** Opening Material to process block **
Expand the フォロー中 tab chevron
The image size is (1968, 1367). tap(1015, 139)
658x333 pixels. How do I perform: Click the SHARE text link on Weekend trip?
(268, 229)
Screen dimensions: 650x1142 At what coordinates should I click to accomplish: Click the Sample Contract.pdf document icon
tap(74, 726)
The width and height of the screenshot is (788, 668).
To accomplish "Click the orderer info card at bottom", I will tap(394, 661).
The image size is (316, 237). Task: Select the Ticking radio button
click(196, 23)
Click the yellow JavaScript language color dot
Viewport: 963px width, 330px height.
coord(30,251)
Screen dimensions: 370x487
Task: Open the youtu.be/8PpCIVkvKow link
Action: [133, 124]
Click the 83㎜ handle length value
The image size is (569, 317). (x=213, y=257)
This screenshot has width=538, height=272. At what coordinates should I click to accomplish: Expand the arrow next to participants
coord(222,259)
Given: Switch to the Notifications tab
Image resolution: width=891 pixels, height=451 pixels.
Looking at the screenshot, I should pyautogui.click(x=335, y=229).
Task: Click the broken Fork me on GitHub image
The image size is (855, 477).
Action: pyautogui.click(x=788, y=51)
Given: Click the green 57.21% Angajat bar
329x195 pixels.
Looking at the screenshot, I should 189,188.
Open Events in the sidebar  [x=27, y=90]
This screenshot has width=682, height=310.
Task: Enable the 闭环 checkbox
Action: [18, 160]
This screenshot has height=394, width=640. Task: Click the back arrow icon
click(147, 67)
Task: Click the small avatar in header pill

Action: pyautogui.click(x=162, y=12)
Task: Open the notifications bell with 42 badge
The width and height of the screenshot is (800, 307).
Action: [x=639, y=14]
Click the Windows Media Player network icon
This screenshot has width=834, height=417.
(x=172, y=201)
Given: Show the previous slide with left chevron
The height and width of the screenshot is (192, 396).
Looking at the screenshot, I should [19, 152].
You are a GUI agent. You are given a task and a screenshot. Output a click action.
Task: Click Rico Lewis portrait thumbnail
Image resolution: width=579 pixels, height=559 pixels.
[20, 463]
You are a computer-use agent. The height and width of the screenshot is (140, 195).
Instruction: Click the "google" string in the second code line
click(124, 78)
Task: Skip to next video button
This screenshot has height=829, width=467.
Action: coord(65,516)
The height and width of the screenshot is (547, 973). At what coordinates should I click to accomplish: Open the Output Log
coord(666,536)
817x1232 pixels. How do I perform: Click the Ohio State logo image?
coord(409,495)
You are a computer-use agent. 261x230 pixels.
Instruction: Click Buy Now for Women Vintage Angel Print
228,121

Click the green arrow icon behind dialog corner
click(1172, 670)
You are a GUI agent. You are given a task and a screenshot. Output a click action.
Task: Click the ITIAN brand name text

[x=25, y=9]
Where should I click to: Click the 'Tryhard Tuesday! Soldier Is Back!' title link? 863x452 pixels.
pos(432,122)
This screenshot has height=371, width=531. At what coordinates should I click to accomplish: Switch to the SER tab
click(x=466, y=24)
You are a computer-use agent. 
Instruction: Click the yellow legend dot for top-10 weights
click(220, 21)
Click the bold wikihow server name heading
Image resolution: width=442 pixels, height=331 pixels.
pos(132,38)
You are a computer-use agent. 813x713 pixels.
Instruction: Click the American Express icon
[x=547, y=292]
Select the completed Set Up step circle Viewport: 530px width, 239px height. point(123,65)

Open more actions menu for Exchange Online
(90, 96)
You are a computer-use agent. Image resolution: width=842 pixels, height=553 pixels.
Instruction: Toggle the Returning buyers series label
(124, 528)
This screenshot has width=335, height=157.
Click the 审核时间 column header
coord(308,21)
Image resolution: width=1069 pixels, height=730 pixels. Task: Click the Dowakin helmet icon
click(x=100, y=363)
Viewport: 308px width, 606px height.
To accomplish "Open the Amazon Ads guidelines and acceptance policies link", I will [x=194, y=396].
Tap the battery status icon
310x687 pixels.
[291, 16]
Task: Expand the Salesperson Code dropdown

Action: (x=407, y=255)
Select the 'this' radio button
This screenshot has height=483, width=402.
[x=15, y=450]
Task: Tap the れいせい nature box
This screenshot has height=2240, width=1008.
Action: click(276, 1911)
** Closing Material to process block **
## Task prompt:
Go through the listing above and write out exactly the lines starting with the one holding "Given: Click the green 57.21% Angajat bar" and running through the one holding "Task: Skip to next video button", ends included, and no others.

## Result:
Given: Click the green 57.21% Angajat bar
329x195 pixels.
Looking at the screenshot, I should 189,188.
Open Events in the sidebar  [x=27, y=90]
This screenshot has width=682, height=310.
Task: Enable the 闭环 checkbox
Action: [18, 160]
This screenshot has height=394, width=640. Task: Click the back arrow icon
click(147, 67)
Task: Click the small avatar in header pill

Action: pyautogui.click(x=162, y=12)
Task: Open the notifications bell with 42 badge
The width and height of the screenshot is (800, 307).
Action: [x=639, y=14]
Click the Windows Media Player network icon
This screenshot has width=834, height=417.
(x=172, y=201)
Given: Show the previous slide with left chevron
The height and width of the screenshot is (192, 396).
Looking at the screenshot, I should [19, 152].
You are a GUI agent. You are given a task and a screenshot. Output a click action.
Task: Click Rico Lewis portrait thumbnail
Image resolution: width=579 pixels, height=559 pixels.
[20, 463]
You are a computer-use agent. The height and width of the screenshot is (140, 195).
Instruction: Click the "google" string in the second code line
click(124, 78)
Task: Skip to next video button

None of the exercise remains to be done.